La portata del problema è stata evidenziata da Giancarlo Mantovani, direttore dei Consorzi di bonifica polesani: "I territori delle province di Rovigo, Ferrara e del Comune di Ravenna sono stati interessati dallo sfruttamento di giacimenti metaniferi dal 1938 al 1964; l'emungimento di acque metanifere innescò un'accelerazione, nell'abbassamento del suolo, decine di volte superiore ai livelli normali: agli inizi degli anni '60 raggiunse punte di due metri ed oltre, con una velocità stimabile in 10-25 centimetri all'anno; misure successive hanno dimostrato che l'abbassamento del territorio ha avuto punte massime di oltre tre metri dal 1950 al 1980. Recenti rilievi effettuati dall'Università di Padova hanno evidenziato un ulteriore abbassamento di 50 centimetri nel periodo 1983-2008 nelle zone interne del Delta del Po".

L'"affondamento" del Polesine e del Delta Padano ha causato un grave dissesto idraulico e idrogeologico, nonché ripercussioni sull'economia e la vita sociale dell'area. Tutti i corsi d'acqua si sono trovati in uno stato di piena apparente, perché gli alvei e le sommità arginali si erano abbassate, aumentando la pressione idraulica sulle sponde ed esponendo il territorio a frequenti esondazioni.

Si è reso indispensabile il riordino di tutta la rete scolante e degli argini a mare e, per fronteggiare la nuova situazione, gli impianti idrovori (attualmente 201 nel rodigino, 170 nel ferrarese e 144 nel ravennate) hanno cominciato a triplicare o quadruplicare le ore di esercizio, con maggior consumo di energia e conseguente aumento delle spese di esercizio a carico dei Consorzi di bonifica.
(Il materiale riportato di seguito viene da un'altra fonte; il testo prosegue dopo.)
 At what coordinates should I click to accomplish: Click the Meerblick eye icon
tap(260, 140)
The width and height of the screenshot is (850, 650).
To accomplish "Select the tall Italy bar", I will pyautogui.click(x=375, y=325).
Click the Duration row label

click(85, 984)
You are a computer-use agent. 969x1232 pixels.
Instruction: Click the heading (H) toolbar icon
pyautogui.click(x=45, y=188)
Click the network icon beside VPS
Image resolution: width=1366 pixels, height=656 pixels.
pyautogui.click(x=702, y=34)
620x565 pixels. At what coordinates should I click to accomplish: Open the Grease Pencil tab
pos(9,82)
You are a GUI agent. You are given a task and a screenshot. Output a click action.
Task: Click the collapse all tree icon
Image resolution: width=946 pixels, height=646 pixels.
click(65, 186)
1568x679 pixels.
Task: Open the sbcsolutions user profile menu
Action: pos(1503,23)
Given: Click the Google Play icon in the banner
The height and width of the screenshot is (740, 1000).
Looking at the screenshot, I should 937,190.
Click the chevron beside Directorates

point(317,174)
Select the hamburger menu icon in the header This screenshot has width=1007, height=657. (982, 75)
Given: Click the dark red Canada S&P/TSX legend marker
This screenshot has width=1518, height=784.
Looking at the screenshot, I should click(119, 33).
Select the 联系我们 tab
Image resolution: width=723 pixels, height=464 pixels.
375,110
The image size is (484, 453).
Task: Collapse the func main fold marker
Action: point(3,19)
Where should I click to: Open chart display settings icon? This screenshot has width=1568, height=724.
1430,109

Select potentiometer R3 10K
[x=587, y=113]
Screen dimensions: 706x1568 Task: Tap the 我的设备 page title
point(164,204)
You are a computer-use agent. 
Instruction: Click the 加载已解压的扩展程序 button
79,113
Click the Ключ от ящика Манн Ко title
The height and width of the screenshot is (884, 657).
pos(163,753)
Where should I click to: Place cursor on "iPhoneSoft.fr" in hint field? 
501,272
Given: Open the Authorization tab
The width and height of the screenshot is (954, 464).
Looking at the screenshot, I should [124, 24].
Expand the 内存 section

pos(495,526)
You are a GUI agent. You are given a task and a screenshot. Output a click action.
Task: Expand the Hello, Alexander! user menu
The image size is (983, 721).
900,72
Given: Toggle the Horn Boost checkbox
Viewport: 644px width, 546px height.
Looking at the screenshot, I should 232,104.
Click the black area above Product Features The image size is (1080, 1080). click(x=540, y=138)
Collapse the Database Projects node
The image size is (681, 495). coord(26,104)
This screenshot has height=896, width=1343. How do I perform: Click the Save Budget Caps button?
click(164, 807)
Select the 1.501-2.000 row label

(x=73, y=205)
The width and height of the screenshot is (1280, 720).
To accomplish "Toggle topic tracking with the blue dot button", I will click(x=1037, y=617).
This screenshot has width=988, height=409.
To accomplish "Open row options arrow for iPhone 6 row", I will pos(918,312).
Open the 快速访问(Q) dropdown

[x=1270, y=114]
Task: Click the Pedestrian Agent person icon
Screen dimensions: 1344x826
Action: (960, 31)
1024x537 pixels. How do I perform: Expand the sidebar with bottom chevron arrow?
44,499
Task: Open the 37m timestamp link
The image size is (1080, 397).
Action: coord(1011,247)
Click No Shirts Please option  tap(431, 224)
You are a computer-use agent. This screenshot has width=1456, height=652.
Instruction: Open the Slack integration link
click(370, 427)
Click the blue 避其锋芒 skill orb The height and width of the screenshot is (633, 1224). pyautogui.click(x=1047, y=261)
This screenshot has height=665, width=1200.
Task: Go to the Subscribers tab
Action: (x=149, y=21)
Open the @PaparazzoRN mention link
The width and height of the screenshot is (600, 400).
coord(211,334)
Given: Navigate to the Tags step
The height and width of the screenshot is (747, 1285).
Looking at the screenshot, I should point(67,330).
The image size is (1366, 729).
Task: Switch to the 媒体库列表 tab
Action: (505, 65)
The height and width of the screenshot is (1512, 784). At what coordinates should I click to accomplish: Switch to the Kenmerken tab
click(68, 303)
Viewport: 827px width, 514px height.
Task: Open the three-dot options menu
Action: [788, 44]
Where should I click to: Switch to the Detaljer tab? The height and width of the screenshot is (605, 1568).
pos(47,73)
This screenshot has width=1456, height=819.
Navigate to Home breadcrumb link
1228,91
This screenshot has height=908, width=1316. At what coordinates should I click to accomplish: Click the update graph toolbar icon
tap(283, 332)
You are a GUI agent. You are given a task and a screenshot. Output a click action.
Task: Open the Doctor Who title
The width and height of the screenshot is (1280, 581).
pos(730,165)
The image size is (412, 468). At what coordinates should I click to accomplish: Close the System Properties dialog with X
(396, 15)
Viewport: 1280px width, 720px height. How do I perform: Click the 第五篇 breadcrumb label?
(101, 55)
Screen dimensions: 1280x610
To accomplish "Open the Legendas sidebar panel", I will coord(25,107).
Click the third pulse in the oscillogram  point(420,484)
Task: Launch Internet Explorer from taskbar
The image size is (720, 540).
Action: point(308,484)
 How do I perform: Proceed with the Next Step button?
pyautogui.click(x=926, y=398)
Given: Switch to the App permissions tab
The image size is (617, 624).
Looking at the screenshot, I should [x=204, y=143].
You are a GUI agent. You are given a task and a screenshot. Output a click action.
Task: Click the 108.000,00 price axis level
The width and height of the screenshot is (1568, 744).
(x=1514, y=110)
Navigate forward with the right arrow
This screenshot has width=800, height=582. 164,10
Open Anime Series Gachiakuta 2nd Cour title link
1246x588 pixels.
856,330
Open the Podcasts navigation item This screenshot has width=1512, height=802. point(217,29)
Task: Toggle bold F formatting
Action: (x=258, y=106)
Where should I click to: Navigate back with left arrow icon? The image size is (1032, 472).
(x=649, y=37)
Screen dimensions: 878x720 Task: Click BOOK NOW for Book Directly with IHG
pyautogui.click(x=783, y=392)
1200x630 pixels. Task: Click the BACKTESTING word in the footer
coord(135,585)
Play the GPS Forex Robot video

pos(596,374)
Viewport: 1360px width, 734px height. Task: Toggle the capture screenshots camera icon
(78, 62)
Il costo complessivo annuo per la sola energia elettrica sta velocemente raggiungendo i 20 milioni di euro.

Le spese per l'adeguamento delle opere di bonifica, rese inefficienti dallo straordinario abbassamento del territorio, furono assunte in buona parte dal ministero dell'Agricoltura e foreste che si fece carico anche delle spese di esercizio delle idrovore a partire dal novembre 1958 fino al 31 dicembre 1977; poi, negli anni '80, le leggi finanziarie statali attivarono specifiche linee di finanziamento per consentire ai Consorzi di bonifica di continuare ad attuare opere a presidio di un territorio compromesso per sempre.

"Recentemente - ha sottolineato Riccardo Roversi, direttore del Consorzio di bonifica di Ferrara - sono cessati i finanziamenti statali, rientrando la materia nelle competenze delle regioni che, data la difficile situazione economica, hanno però di fatto azzerato i finanziamenti ai Consorzi per mitigare i danni conseguenti alla subsidenza".

"Servono segnali concreti per richieste, frutto di una rinnovata alleanza fra territori vicini di regioni diverse", ha concluso Massimo Gargano, direttore generale dell'Anbi, chiedendo alla politica di provvedere immediatamente a fare la propria parte per sciogliere il nodo gordiano della burocrazia e annunciando un'azione di flash mob dell'Anbi davanti al Mipaaf qualora tali interventi tardino ad arrivare.